On the field, in the finale of their South Korean series against the San Diego Padres, things didn’t go much better for the team, either.

How did Yoshinobu Yamamoto look during his Dodgers debut? - Los Angeles  Times

Star Japanese pitcher Yoshinobu Yamamoto flopped in his MLB debut, ringing in his record $325-million contract with a five-run outing that lasted just one inning.

An explosive offensive performance — keyed by a six-RBI outburst from Mookie Betts and four-hit performance from Will Smith — was wasted, with the Dodgers losing 15-11 after failing to erase an early seven-run deficit.

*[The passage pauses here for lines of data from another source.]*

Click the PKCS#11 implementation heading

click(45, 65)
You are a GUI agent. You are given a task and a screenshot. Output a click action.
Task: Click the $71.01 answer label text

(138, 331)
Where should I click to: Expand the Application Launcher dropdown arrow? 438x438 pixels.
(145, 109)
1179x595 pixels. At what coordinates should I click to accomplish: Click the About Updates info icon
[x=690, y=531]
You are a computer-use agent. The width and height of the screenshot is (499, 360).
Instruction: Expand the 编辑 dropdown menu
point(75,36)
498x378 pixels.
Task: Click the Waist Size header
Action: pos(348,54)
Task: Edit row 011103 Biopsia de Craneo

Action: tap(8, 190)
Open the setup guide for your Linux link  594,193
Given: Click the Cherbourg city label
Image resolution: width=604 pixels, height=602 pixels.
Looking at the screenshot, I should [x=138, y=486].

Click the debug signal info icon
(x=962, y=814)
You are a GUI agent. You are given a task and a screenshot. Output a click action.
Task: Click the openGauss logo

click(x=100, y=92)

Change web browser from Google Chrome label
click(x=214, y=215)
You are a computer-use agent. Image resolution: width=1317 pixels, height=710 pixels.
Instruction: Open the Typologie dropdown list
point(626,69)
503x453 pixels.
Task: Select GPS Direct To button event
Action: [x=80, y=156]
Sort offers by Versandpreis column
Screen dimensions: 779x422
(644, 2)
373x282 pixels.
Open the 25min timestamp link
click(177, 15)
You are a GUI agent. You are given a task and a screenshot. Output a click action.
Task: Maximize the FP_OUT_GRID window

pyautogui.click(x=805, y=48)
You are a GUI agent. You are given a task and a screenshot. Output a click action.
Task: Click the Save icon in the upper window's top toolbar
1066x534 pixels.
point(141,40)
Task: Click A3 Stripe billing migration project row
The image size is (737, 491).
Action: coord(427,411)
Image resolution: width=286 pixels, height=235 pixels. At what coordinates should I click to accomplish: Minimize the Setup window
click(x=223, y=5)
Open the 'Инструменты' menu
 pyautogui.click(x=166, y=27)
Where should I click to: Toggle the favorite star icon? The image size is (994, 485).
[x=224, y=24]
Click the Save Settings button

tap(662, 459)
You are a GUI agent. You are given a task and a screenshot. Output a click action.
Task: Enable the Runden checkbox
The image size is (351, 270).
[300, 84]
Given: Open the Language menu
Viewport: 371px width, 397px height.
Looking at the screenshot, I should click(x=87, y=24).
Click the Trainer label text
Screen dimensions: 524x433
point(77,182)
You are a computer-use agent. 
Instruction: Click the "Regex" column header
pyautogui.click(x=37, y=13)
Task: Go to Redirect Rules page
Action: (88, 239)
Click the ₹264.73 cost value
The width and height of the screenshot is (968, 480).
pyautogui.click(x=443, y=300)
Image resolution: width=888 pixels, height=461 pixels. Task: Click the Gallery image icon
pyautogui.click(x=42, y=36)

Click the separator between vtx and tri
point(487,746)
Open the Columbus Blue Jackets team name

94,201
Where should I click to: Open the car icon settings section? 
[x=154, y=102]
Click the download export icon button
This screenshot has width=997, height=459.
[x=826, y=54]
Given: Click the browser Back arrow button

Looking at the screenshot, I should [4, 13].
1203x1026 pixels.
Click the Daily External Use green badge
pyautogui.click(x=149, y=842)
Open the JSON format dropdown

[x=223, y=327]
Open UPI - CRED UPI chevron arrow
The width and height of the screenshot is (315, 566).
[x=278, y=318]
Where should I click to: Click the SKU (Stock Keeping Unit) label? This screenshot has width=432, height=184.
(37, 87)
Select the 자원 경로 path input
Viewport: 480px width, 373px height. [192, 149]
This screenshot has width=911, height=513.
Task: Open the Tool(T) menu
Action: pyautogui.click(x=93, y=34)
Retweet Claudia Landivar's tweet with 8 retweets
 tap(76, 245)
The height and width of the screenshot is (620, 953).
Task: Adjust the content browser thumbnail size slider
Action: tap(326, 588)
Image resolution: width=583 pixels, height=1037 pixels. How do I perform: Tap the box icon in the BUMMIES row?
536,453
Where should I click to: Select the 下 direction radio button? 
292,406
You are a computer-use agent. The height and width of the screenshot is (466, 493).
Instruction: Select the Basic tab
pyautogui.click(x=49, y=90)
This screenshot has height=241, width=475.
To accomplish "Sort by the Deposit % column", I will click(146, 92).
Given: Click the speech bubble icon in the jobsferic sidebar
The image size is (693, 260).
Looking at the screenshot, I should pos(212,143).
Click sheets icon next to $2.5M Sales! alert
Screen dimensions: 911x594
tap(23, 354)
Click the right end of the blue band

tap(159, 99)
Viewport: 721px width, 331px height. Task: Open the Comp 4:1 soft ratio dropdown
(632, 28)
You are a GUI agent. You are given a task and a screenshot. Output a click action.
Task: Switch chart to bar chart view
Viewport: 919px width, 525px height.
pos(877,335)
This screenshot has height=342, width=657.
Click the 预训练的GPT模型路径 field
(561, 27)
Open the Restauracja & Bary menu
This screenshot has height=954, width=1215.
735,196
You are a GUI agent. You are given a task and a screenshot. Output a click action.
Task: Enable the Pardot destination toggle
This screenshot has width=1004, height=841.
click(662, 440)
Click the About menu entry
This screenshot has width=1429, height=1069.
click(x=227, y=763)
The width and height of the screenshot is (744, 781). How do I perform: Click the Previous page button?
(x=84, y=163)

And, after an offseason of high-priced excitement and World Series aspirations, the team’s season-opening trip to Seoul ended up skidding somewhat off the rails, ending on an awkward note complete with scandal and sloppy play.

“This team has been through a lot, as far as the core guys over the years,” manager Dave Roberts said, downplaying the impact of Ohtani’s off-the-field drama compared to his team’s three errors (including two by third baseman Max Muncy), six walks allowed and 17 hits against.

“You’re just not gonna prevent runs that way,” Roberts said. “We just kind of got behind the eight-ball tonight.”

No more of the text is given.